— Хазарин.

— Ты где его нашёл?

— Там.

Сорока сдавленно засмеялся и подошёл ближе.

— Вот не нравится мне этот парень, — обернулся он к Злате. — Болтливый больно, прям не переговоришь его.

— Это ты еще не слышал, какие он байки рассказывает…

— Надо будет послушать. А пока глянем, что за гостинец твой балагур нам принёс.

Десятник носком сапога перевернул хазарина на спину, тот уже очнулся и глядел испуганно.

— По-нашему балакаешь? — тишина. — Конечно балакает, иначе его в разведку не отправили бы. Вставай.

Лазутчик сел, оглянулся несмело, попытался стереть с лица грязь да зашипел от боли, когда разбитую щёку задел.

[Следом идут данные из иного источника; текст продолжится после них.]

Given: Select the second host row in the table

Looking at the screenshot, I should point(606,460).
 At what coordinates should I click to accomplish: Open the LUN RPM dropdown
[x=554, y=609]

— Есть хочешь, братец? — перед лицом хазарина замаячила тарелка с недоеденной рыбой. Он поспешно замотал головой. Не надо быть семи пядей во лбу, чтобы разглядеть жестокость за сорокиной приветливой маской. — Правильно, не брат ты нам. Ну, рассказывай, кто таков, откуда? Где теперь ваше городище стоит?

Хазарин плотнее сжал губы, будто слова уже рвались с языка, и он силился их удержать.

— Так не пойдёт, парень, — нахмурился Сорока и, ничуть не переменившись в лице, вогнал нож пленнику в ногу. Никто и заметить не успел, как он его достал. Хазарин взвыл от боли.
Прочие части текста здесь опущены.